Linear Regression for Gentle Souls

R
code
regression
analysis
Author

John T. Miller

Published

June 17, 2025

Linear Regression in R for Gentle Souls

In statistics, linear regression is a linear approach for modelling the relationship between a response and one or more explanatory variables. It is fairly intuitive and works fairly well in the cases where a linear relationship exists between variables.

Linear regression is a statistical technique used to model the relationship between a dependent variable (also known as the response variable) and one or more independent variables (also known as predictor variables). The goal of linear regression is to find the best linear relationship between the dependent variable and the independent variables.

In simple linear regression, there is only one independent variable.

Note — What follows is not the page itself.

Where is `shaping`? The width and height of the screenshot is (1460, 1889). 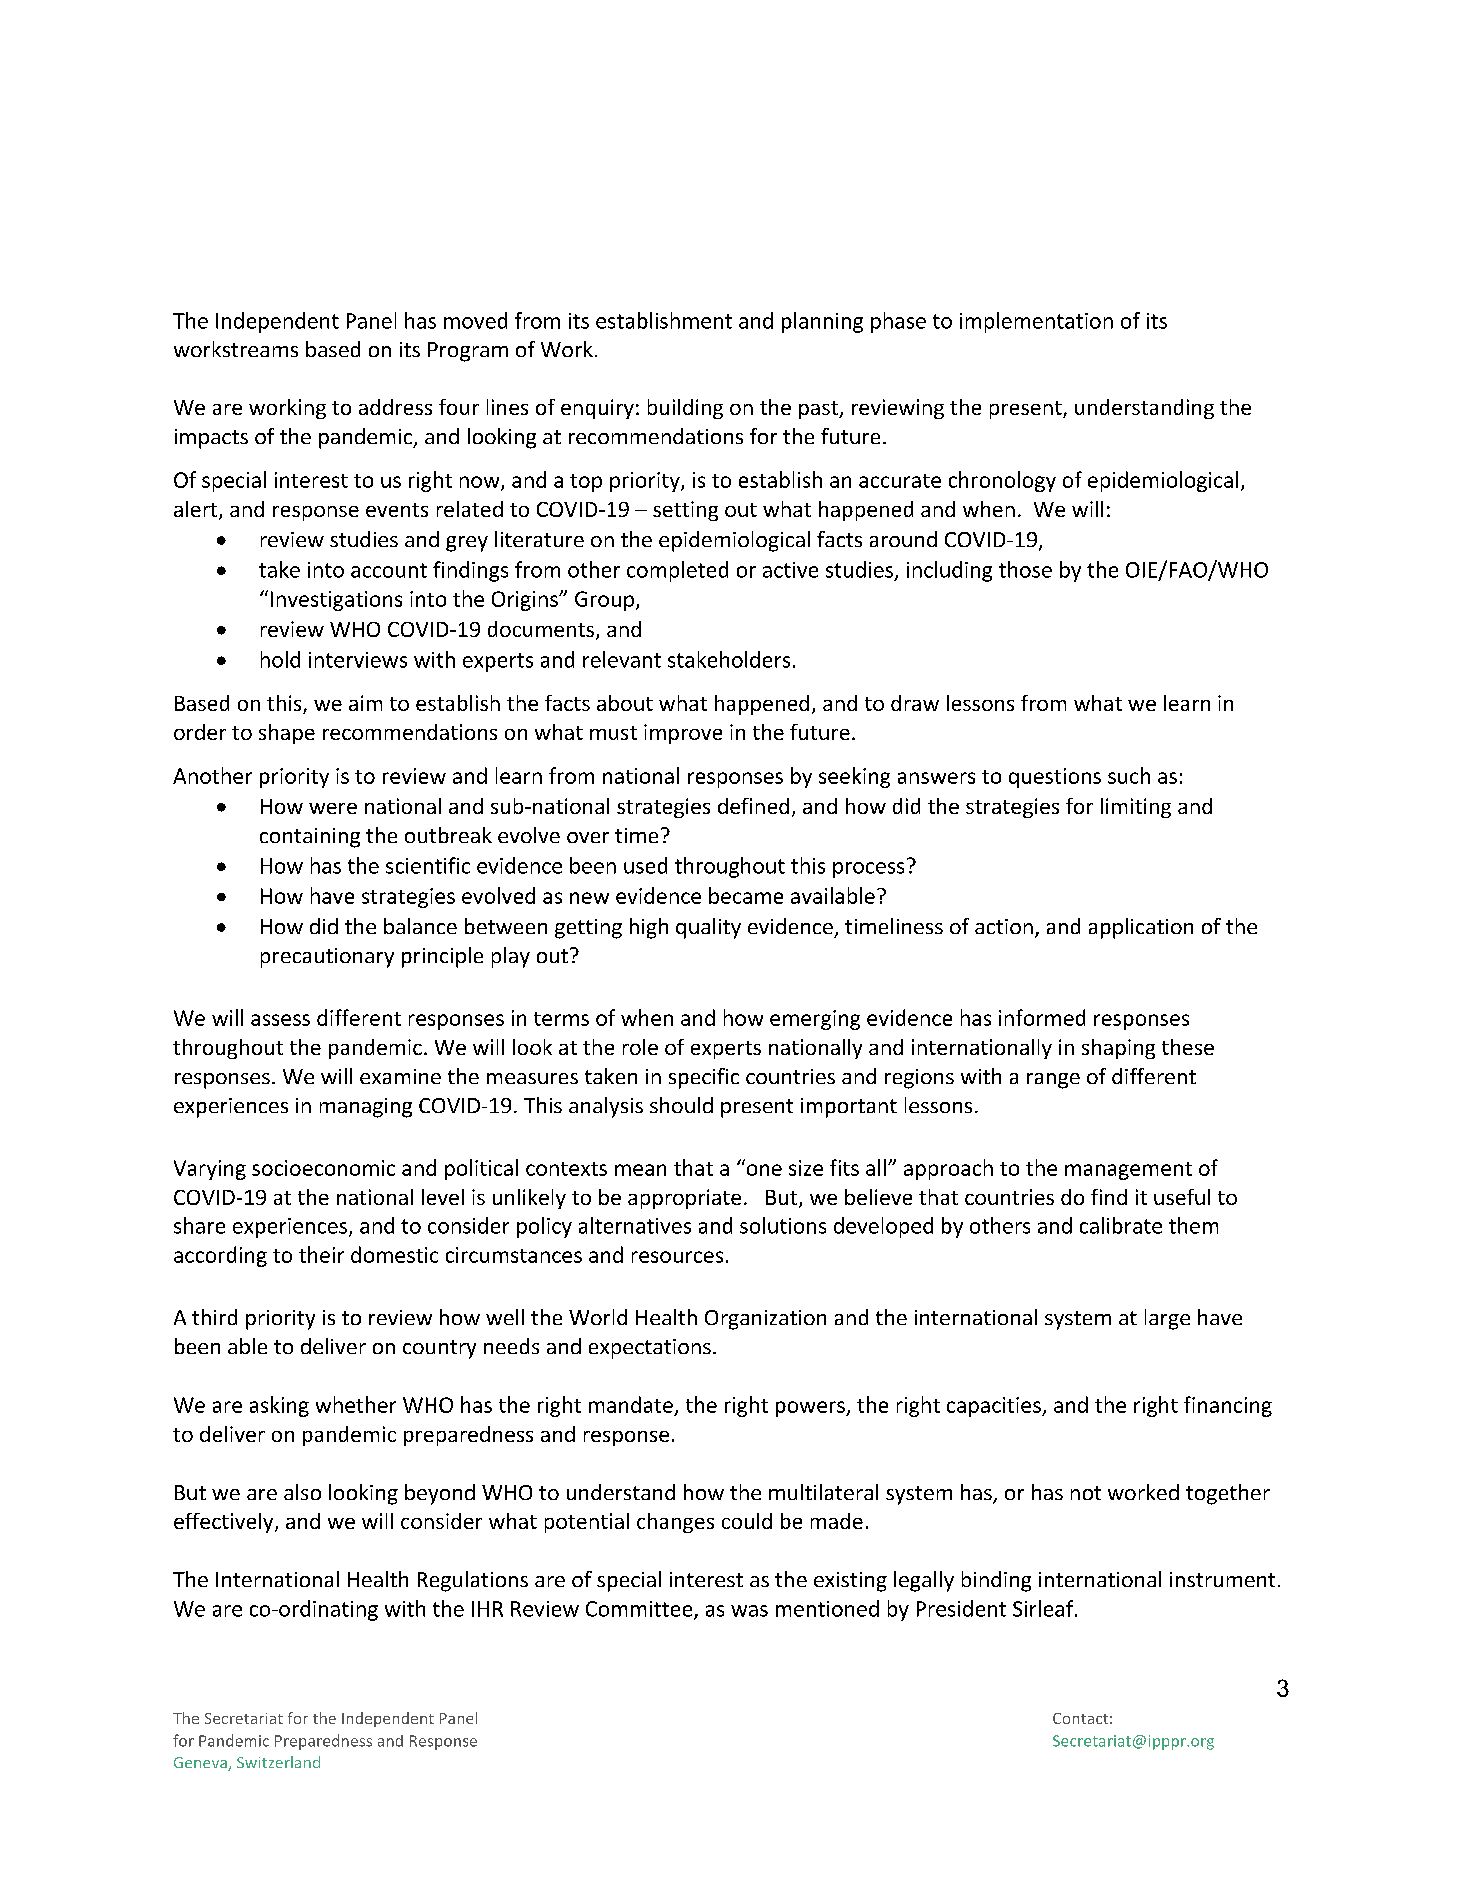 shaping is located at coordinates (1118, 1049).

The relationship between the dependent variable and the independent variable can be represented by a straight line, hence the term “linear” regression. The equation for a simple linear regression model is:

Y = a + bX + e

Where:

  • Y is the dependent variable

  • X is the independent variable

  • a is the intercept (the value of Y when X=0)

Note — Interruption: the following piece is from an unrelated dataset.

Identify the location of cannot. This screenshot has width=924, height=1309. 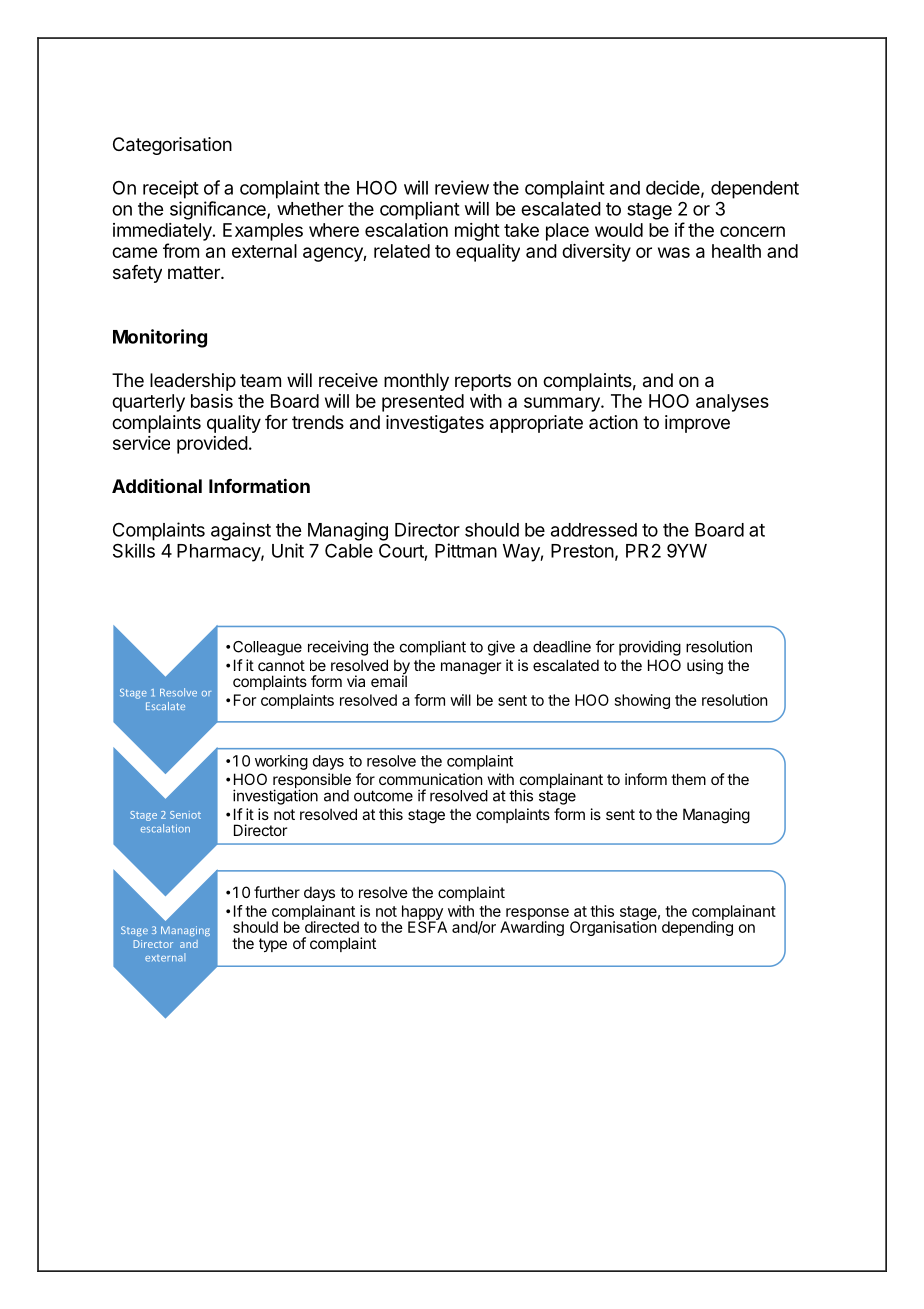
(281, 665).
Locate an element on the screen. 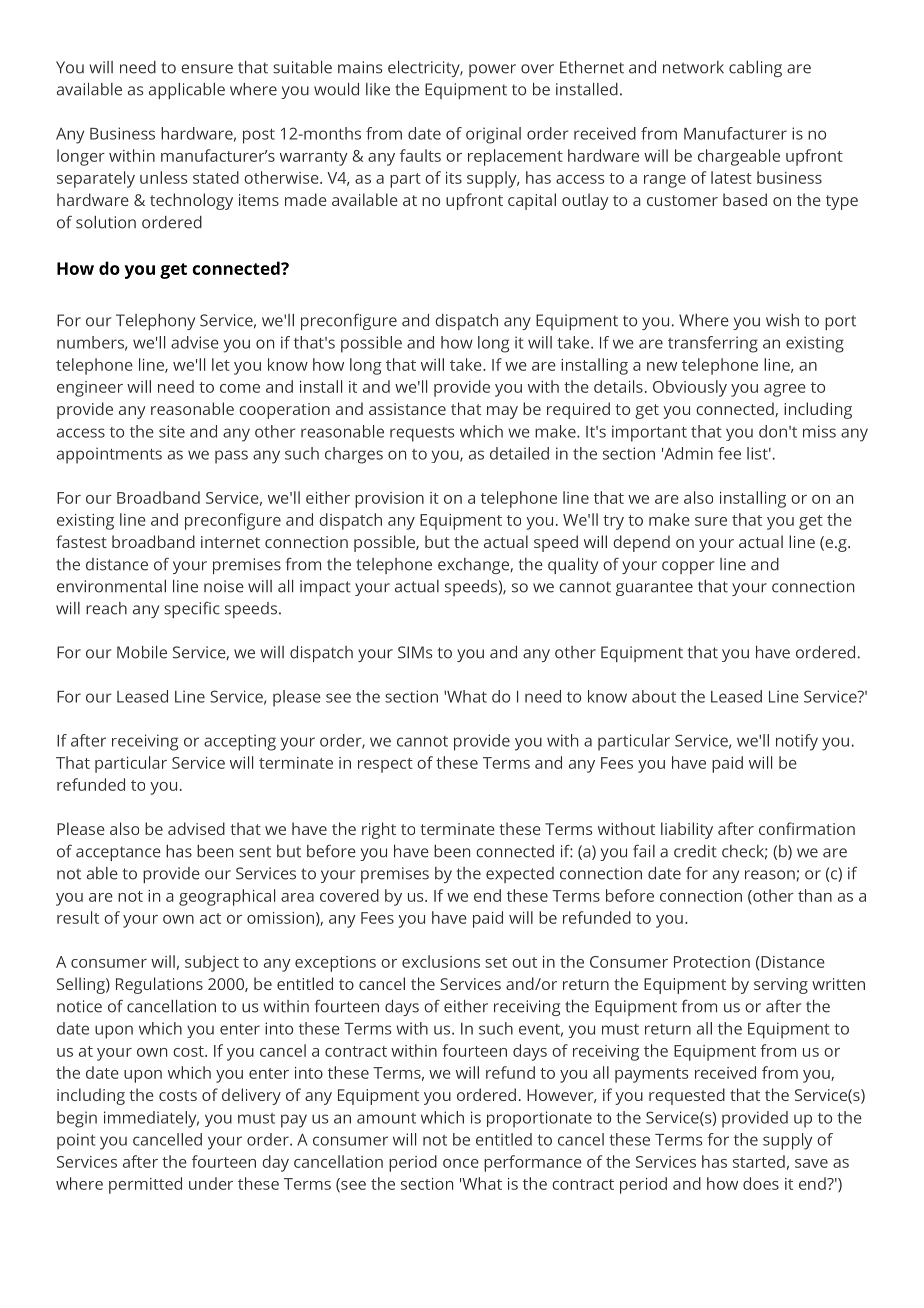  power is located at coordinates (492, 70).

  • b is the slope (the change in Y for a one-unit change in X)

  • e is the error term (the difference between the predicted value of Y and the actual value of Y)

In multiple linear regression, there are multiple independent variables. The equation for a multiple linear regression model is similar to the simple linear regression model, but with multiple independent variables:

Y = a + b1X1 + b2X2 + … + bnXn + e

Where:

  • Y is the dependent variable

  • X1, X2, …, Xn are the independent variables

  • a is the intercept

  • b1, b2, …, bn are the slopes

  • e is the error term

To build a linear regression model in R, you can use the lm() function. Here’s an example:

# Load necessary libraries
install.packages('ggplot2')
Installing package into '/cloud/lib/x86_64-pc-linux-gnu-library/4.4'
(as 'lib' is unspecified)
library(ggplot2)

# Load the iris dataset
data(iris)

# Fit a simple linear regression model
model <- lm(Petal.Width ~ Petal.Length, data = iris)

# Show the model summary
summary(model)

Call:
lm(formula = Petal.Width ~ Petal.Length, data = iris)

Residuals:
     Min       1Q   Median       3Q      Max 
-0.56515 -0.12358 -0.01898  0.13288  0.64272 

Coefficients:
              Estimate Std. Error t value Pr(>|t|)    
(Intercept)  -0.363076   0.039762  -9.131  4.7e-16 ***
Petal.Length  0.415755   0.009582  43.387  < 2e-16 ***
---
Signif. codes:  0 '***' 0.001 '**' 0.01 '*' 0.05 '.' 0.1 ' ' 1

Residual standard error: 0.2065 on 148 degrees of freedom
Multiple R-squared:  0.9271,    Adjusted R-squared:  0.9266 
F-statistic:  1882 on 1 and 148 DF,  p-value: < 2.2e-16
# Plot with regression line
ggplot(iris, aes(x = Petal.Length, y = Petal.Width)) +
  geom_point(color = "blue") +
  geom_smooth(method = "lm", se = FALSE, color = "red") +
  labs(title = "Simple Linear Regression: Petal.Length vs Petal.Width",
       x = "Petal Length",
       y = "Petal Width")
`geom_smooth()` using formula = 'y ~ x'

We first load the data and build a simple linear regression model using the lm() function. We then view the summary of the model to see the coefficients, R-squared value, and other statistics. We can then make predictions using the model by creating a new data frame with the independent variable values we want to predict for, and using the predict() function to generate the predicted values.

Final Thought

Be advised that a linear relationship does not always exist between two variables, yet they are related. Linear regression is just one tool of many that can be utilized to describe the reality of your data.